BacMam system for FRET-based cAMP sensor expression in studies of melanocortin MC1 receptor activation.

Cyclic adenosine monophosphate (cAMP) is a second messenger of many G-protein-coupled receptors (GPCRs) and a useful readout molecule to estimate the biological activity of various GPCR-specific agents. Here we report the development and use of a Förster resonance energy transfer (FRET) biosensor for cAMP (Epac2-camps) combined with a baculovirus-based BacMam transduction system. The constructed BacMam-Epac2-camps viral transduction system is a simple and robust tool for ligand screening at the second-messenger level in a variety of mammalian cell lines.

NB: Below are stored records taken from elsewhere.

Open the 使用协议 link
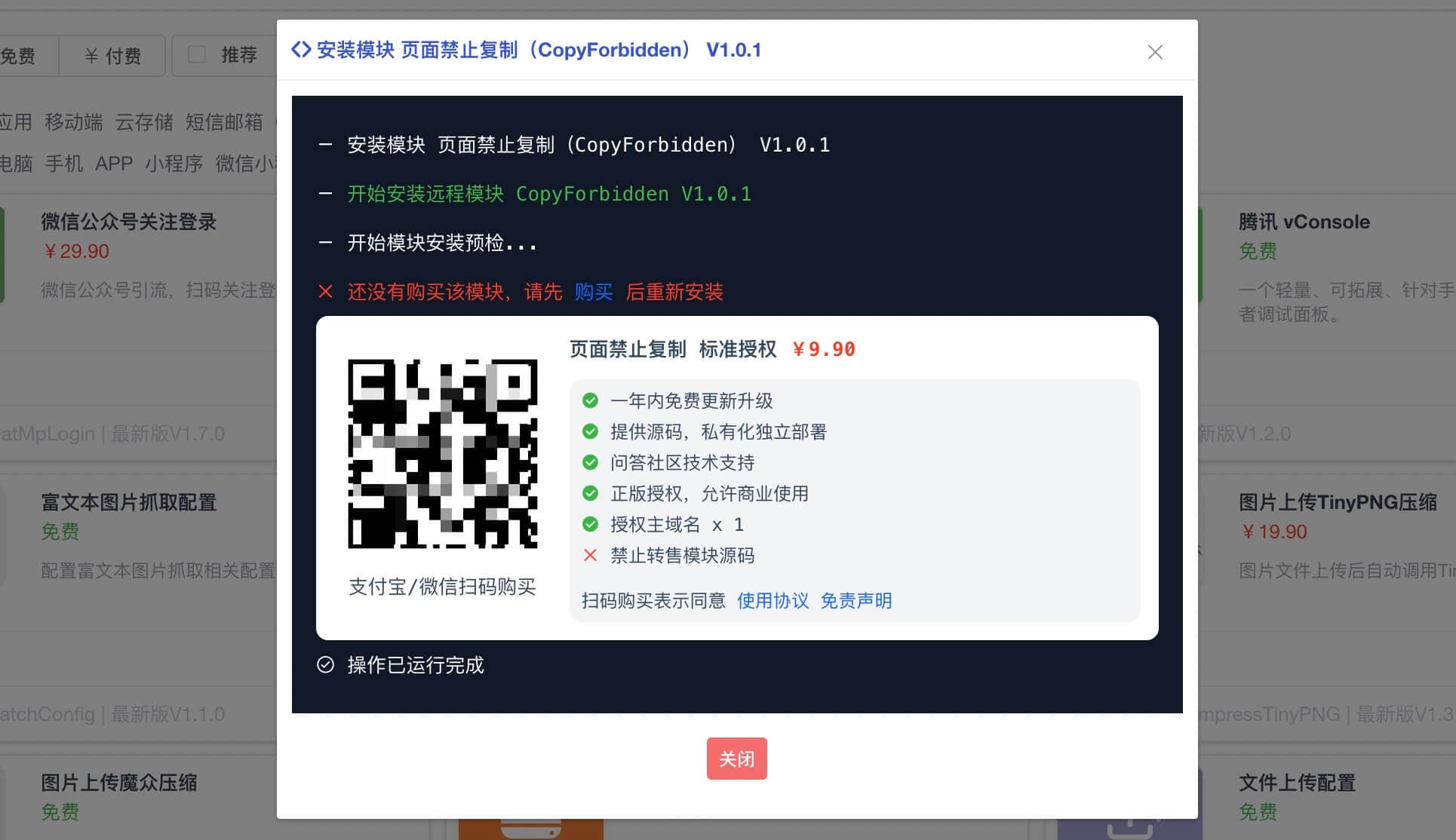This screenshot has height=840, width=1456. (x=773, y=600)
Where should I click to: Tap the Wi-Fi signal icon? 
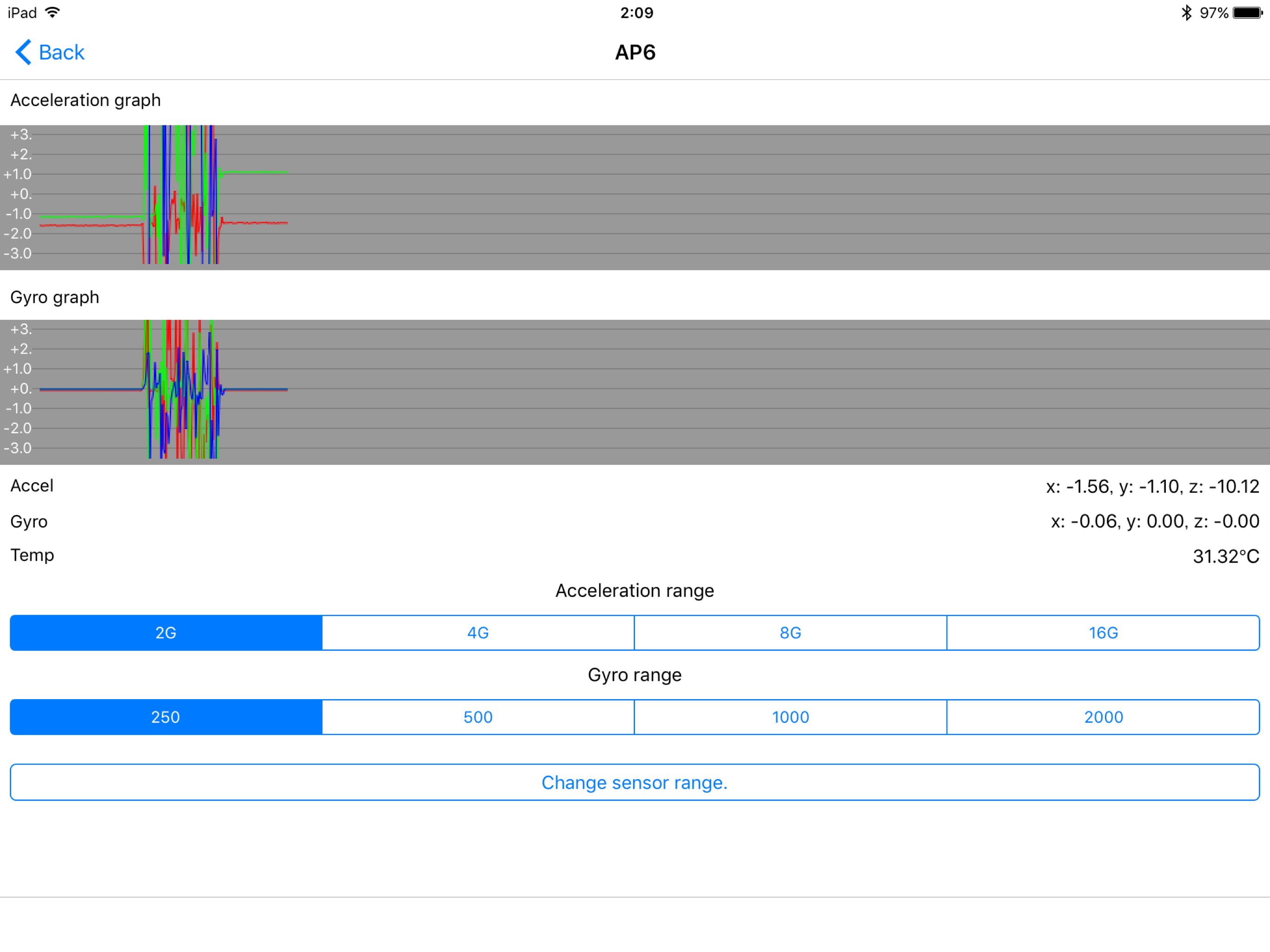click(x=52, y=13)
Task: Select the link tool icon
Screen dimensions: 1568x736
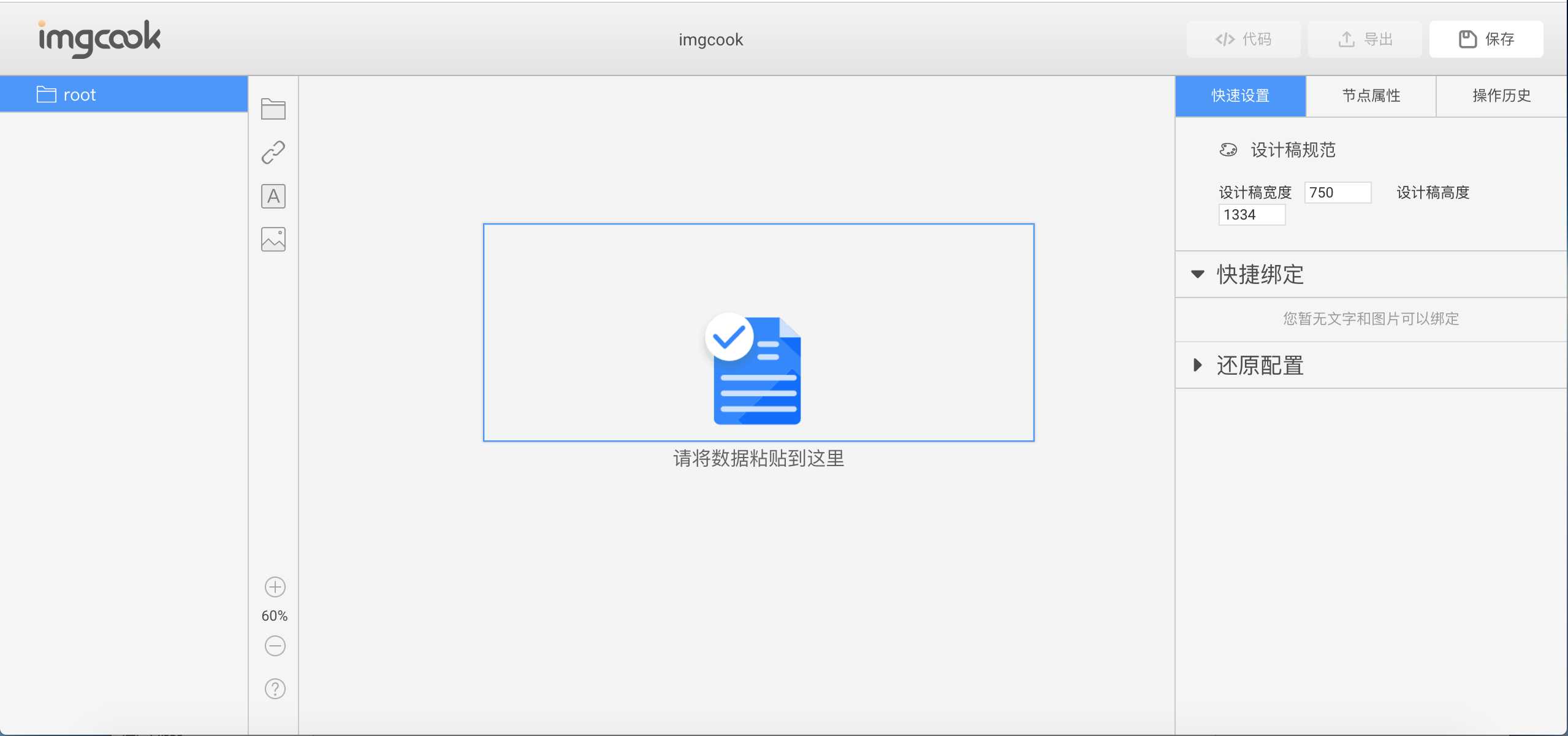Action: point(273,152)
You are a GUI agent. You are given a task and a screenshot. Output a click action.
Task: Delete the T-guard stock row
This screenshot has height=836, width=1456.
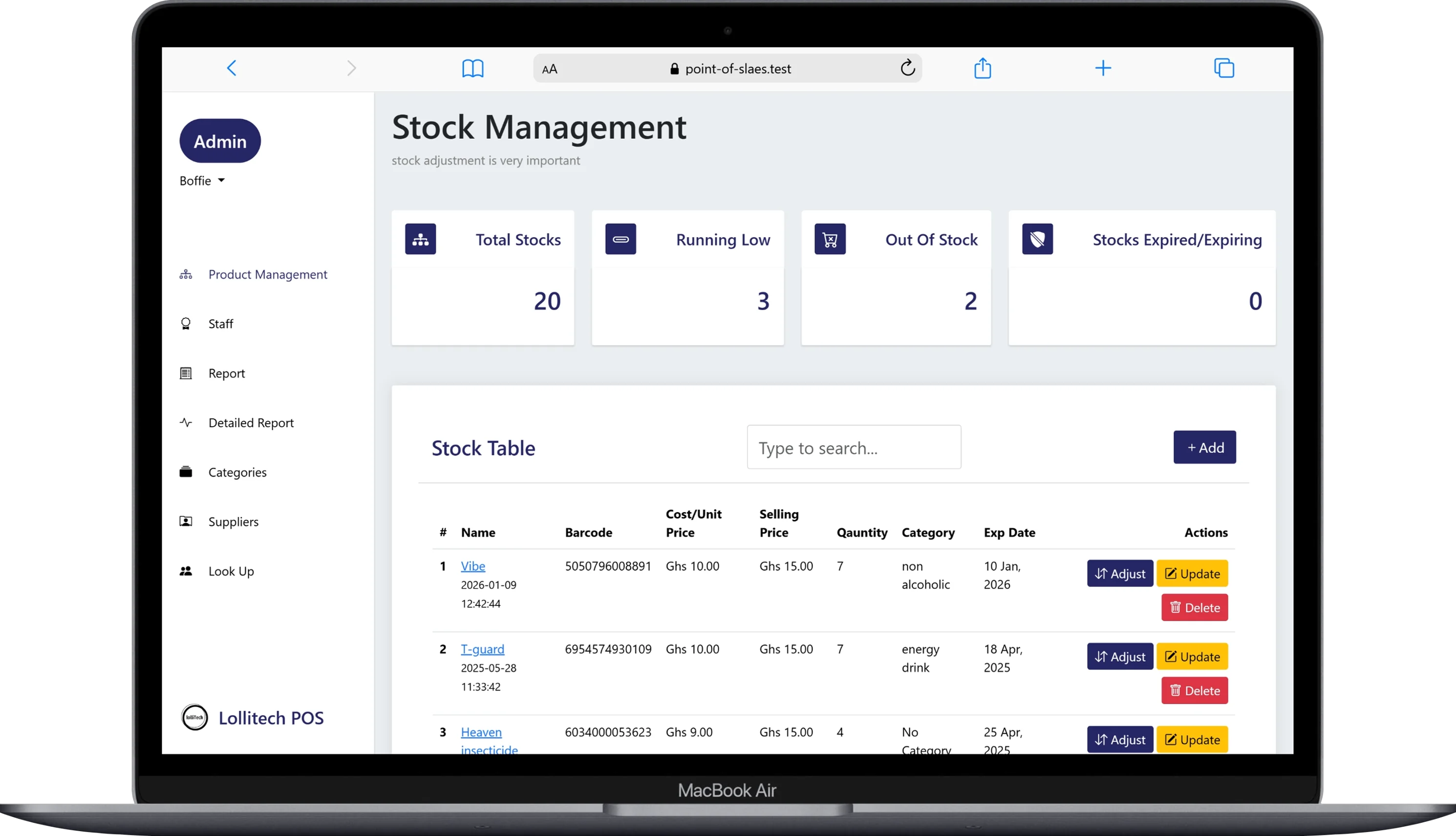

The level of biosensor protein expression can easily be adjusted in a dose-dependent manner depending on the multiplicity of viral infection. For setting up the assay, we used a B16F10 murine melanoma cell line with endogenous expression of melanocortin-1 receptor (MC(1)R). The receptor activation was characterized by a set of MC(1)R full and partial agonists. Bivalent ions Ca(2+) as well as Mg(2+) modulated ligand potencies, whereas the effect was ligand and ion specific. Results obtained for MC(1)R indicate that the BacMam-Epac2-camps system may also be applicable for studying the activation of other GPCRs and may be implemented in routine analysis as well as in high-throughput screening.